====== THE DATA
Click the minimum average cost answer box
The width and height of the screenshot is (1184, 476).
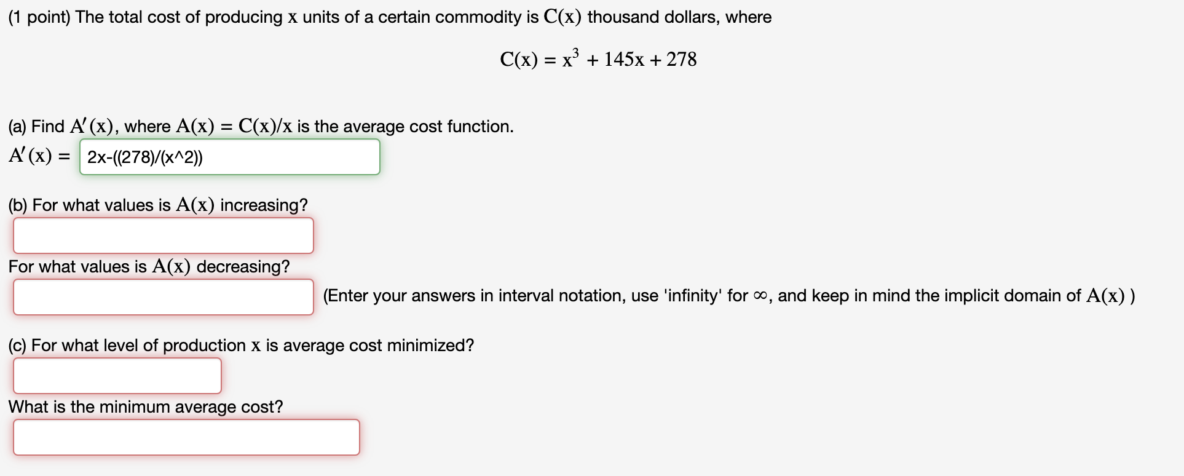coord(186,437)
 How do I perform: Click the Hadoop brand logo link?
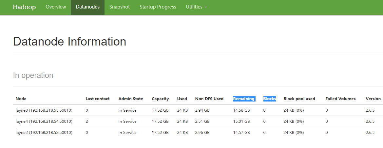coord(24,7)
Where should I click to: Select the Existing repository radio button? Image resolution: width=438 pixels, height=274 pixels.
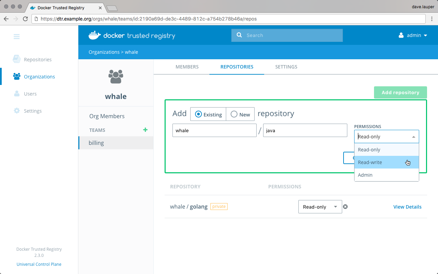tap(198, 114)
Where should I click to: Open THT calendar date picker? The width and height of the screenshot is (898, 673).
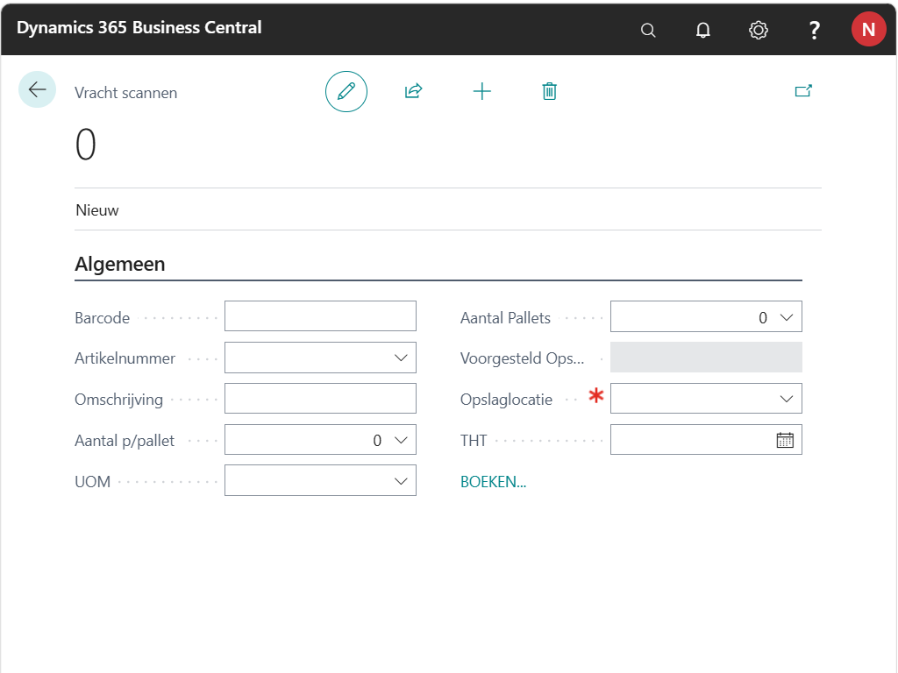(785, 441)
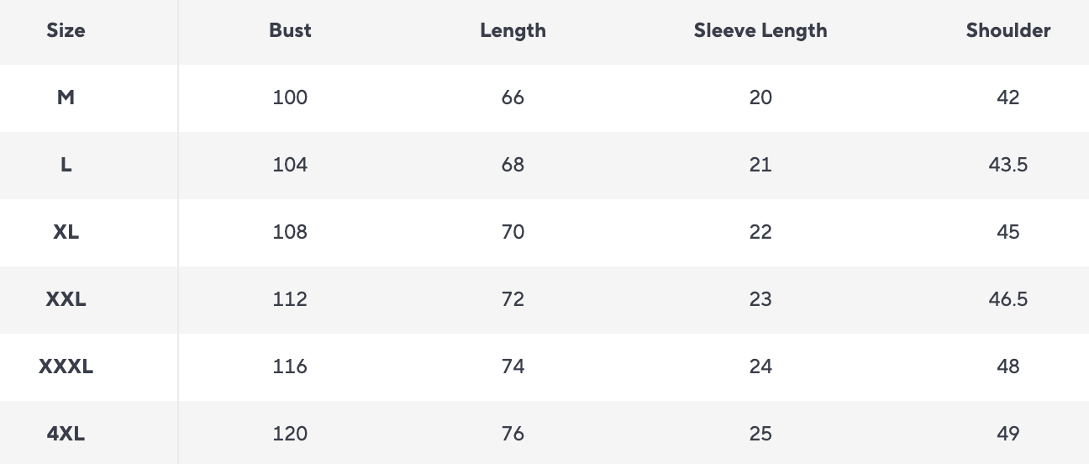Select the 4XL size row label
The height and width of the screenshot is (464, 1089).
pos(66,434)
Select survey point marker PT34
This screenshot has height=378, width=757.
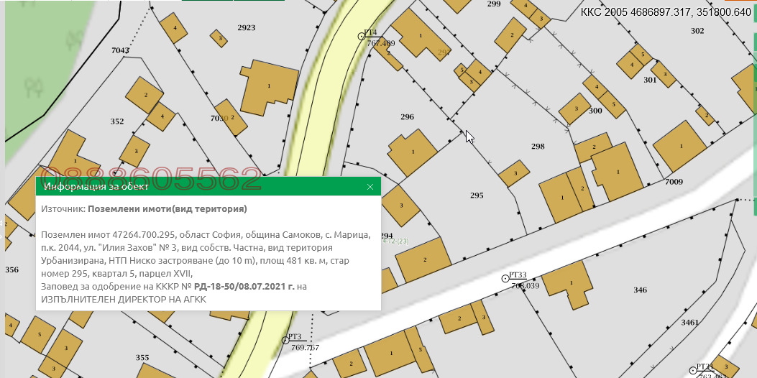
============
■ TASK DESCRIPTION:
Print only the lines from the one with "Select survey point marker PT34" through the last line of the data above, exactly and with both ends, and please omit any pictures.

■ WORKED SOLUTION:
Select survey point marker PT34
This screenshot has height=378, width=757.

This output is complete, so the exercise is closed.